I’m currently pregnant with my second child and on the hunt for things to enhance my experience. I’m certainly not alone in that; after all, there are over 3 million babies born (and parents made) in the U.S. every year, and most of those birthing parents would no doubt appreciate some products to support the pre- and postpartum journey.

So, I decided to try Bump Boxes, a curated monthly subscription box made especially for pregnant people. Read on to learn about my one-month subscription experience with Bump Boxes, including what was in my box in the second trimester of my pregnancy and my thoughts on the products (as both a doula and a mom).

What Is Bump Boxes?

Bump Boxes was founded in 2015 by parents who wanted to give parents access to “the safest, most effective pregnancy products and ensure healthy pregnancies around the world.” The boxes consist of curated products for pregnant people, like skincare, body care, and other items for the pregnancy journey. 

The company is owned by Bump Health, which manufactures products for parents (like the BumpLife and BlushTeas brands) and also assists parents in getting breast pumps covered by insurance. 

Signing Up for Bump Boxes

It was super easy to navigate the ordering process for Bump Boxes. I could order for one month, six months, nine months, or twelve months (Bump Boxes also now offers BitsyBox, which will send you a baby gift every month for the first year of your child’s life). 

The nice thing is that shipping to the continental U.S. is always free, as are returns. Plus, the more months you sign up for with Bumb Boxes, the less you pay per individual box. For example, if I were to sign up to pay monthly, I’d pay $50, but if I was ready to commit to longer, I’d pay:

  • $43/month for six months
  • $40/month for nine months
  • $39/month for 12 months

There is also the option to prepay for a specified set of months, which gets you an even bigger discount on these curated pregnancy products: 

  • If you prepay for six months, you’ll pay $254, a savings of almost $100
  • If you prepay for nine months, you’ll pay $366, a savings of almost $175
  • If you prepay for 12 months, you’ll pay $462, a savings of over $250

In the end, though, I decided to sign up for the Month to Month Subscription Box. Once I’d selected my subscription plan, I was prompted to input my due date (I was in the late second trimester at the time). 

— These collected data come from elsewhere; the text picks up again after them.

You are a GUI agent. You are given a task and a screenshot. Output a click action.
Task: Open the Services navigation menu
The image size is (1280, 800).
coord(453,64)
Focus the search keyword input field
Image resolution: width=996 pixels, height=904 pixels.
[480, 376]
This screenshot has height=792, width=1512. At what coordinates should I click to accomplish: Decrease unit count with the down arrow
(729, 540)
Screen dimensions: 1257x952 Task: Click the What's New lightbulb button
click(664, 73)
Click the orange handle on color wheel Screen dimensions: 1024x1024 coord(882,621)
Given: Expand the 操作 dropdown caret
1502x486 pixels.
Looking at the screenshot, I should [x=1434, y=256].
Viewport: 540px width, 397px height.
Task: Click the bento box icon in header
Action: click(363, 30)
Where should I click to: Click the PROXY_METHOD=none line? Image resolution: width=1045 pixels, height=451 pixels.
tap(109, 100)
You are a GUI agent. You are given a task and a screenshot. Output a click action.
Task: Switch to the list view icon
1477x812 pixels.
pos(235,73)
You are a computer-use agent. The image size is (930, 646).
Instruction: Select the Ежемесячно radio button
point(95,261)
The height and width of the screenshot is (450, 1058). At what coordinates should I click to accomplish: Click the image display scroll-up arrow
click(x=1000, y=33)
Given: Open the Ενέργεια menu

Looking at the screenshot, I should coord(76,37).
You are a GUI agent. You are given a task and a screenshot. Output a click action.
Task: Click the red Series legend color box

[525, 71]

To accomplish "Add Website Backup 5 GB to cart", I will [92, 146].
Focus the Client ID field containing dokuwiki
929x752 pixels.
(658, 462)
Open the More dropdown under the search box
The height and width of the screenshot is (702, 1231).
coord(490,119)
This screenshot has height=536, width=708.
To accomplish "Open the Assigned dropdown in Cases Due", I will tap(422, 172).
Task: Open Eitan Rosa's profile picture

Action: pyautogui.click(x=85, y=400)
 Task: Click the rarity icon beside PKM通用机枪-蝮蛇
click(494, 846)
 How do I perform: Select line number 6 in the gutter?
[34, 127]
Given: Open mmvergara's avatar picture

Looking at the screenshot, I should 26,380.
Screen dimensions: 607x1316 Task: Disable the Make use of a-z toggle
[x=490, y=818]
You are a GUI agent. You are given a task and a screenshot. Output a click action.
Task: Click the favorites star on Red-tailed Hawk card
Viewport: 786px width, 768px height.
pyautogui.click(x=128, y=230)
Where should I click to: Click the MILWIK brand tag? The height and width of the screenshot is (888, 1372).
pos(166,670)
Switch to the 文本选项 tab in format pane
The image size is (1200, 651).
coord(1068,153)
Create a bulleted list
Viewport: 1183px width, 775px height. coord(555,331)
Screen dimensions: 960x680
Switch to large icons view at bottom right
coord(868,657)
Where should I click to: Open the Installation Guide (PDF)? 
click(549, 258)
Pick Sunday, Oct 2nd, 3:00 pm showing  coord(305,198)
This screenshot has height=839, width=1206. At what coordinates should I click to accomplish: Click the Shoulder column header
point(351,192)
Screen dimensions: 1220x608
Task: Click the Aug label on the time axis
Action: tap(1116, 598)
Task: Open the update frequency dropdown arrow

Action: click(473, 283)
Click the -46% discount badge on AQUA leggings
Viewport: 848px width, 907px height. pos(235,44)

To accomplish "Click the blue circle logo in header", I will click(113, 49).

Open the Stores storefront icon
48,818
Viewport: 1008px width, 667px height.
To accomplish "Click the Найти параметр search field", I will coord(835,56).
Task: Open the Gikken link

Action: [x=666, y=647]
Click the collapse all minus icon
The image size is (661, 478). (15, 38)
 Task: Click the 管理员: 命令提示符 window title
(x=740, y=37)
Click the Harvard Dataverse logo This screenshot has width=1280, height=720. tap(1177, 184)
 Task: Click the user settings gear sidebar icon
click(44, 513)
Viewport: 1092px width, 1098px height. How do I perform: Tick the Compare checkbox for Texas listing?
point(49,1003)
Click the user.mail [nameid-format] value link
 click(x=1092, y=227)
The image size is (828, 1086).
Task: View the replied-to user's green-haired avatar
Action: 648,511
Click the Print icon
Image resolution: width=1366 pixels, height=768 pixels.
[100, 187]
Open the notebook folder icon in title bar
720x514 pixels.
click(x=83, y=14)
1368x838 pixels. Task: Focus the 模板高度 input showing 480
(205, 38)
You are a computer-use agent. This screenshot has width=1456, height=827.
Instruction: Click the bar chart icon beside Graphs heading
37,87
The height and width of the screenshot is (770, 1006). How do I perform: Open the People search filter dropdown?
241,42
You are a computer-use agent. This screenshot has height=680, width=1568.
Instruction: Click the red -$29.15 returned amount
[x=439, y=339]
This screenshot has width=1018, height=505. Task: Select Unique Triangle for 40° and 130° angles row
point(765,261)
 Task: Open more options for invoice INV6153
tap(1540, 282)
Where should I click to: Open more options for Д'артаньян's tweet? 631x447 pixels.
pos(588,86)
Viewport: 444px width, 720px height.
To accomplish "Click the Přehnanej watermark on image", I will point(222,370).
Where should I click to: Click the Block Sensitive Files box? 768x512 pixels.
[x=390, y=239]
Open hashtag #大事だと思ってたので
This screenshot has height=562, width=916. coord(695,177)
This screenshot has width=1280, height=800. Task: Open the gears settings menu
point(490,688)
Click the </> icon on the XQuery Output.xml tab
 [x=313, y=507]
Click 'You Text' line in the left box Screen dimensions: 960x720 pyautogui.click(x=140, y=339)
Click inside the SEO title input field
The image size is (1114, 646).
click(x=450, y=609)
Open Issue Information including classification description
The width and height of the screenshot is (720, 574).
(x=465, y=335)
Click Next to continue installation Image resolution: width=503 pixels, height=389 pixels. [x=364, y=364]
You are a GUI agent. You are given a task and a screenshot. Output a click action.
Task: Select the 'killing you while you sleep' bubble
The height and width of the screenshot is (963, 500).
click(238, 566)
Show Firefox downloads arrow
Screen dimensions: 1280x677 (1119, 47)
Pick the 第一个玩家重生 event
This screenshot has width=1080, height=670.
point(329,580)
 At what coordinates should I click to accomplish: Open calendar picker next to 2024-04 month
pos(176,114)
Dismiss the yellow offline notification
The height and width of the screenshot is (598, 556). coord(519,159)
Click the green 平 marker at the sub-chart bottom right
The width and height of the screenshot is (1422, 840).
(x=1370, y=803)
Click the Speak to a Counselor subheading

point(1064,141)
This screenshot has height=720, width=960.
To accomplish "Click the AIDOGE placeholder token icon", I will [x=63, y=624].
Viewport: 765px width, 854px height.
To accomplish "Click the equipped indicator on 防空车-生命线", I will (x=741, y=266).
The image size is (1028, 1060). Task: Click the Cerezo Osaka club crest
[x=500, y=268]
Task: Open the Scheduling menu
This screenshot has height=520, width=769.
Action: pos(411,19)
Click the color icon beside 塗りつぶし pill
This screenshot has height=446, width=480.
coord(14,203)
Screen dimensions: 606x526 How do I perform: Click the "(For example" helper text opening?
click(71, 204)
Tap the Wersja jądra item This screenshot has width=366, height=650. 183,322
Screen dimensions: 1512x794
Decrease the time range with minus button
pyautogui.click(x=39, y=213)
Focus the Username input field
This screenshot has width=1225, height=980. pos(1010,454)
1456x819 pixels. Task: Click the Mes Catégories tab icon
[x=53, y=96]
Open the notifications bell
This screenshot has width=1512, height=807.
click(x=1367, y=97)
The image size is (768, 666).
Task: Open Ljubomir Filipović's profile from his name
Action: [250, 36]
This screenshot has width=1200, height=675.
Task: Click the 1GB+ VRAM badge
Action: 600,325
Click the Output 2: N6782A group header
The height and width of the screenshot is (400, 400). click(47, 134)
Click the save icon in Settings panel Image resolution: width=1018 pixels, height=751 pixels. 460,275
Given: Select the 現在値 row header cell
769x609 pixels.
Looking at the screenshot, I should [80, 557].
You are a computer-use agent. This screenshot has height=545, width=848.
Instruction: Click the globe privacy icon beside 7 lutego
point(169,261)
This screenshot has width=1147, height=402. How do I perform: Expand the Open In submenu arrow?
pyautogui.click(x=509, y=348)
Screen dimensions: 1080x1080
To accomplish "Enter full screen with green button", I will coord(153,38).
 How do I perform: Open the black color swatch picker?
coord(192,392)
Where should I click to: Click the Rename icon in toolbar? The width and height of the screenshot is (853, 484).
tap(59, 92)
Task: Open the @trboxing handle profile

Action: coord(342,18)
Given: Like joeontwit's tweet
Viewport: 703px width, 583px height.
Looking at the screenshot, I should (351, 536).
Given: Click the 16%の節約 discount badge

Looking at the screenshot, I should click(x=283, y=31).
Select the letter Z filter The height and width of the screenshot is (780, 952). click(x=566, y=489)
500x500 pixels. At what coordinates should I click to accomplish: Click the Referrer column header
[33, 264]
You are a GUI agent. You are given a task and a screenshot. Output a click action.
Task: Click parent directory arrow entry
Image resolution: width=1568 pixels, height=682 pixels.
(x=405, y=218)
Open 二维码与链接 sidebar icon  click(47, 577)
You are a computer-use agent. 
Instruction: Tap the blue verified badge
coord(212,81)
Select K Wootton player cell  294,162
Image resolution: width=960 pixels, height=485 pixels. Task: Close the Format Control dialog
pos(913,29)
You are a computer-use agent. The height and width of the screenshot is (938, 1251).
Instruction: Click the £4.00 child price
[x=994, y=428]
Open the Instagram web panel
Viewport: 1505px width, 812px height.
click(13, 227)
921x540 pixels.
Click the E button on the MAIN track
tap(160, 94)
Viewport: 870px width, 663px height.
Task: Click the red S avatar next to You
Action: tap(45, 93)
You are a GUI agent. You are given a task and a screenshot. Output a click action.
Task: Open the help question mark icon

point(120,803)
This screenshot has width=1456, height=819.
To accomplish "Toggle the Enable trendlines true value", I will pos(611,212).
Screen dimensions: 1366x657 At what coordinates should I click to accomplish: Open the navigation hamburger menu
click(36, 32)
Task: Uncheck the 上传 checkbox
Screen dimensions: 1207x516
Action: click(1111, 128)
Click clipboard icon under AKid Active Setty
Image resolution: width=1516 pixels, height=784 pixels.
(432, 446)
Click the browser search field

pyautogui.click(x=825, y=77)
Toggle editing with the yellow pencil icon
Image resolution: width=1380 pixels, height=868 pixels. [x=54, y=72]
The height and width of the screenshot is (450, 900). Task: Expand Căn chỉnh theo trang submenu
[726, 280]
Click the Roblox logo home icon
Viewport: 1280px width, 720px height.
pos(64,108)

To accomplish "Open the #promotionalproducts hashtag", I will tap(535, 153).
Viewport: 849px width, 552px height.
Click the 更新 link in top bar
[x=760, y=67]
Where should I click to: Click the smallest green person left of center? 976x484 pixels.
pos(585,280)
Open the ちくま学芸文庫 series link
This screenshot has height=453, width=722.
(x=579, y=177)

Next, I was offered the option to get an upgrade product. I didn’t choose this option, but it looks like upgrade options include onesies, belly butter, tote bags, and more—and it’s available to anyone that signs up for a subscription that lasts more than at least one month. 

While doing a little research about this subscription, one thing I noted—and particularly appreciated—about Bump Boxes was the fact that, if there’s a product in your box that you love, you can buy it from the website’s store. That’s a useful and convenient feature that makes things super easy for pregnant people who may be overwhelmed with choosing and buying quality products. 

Receiving My Bump Boxes

I ordered on a Wednesday and got my box on a Saturday, so shipping was lightning-fast. It came on its own (not inside of any other packaging), and was a bright pink cardboard box that had a logo of a noticeably pregnant person on the outside (which felt like gendered marketing). The box and the shipping materials are both recyclable. 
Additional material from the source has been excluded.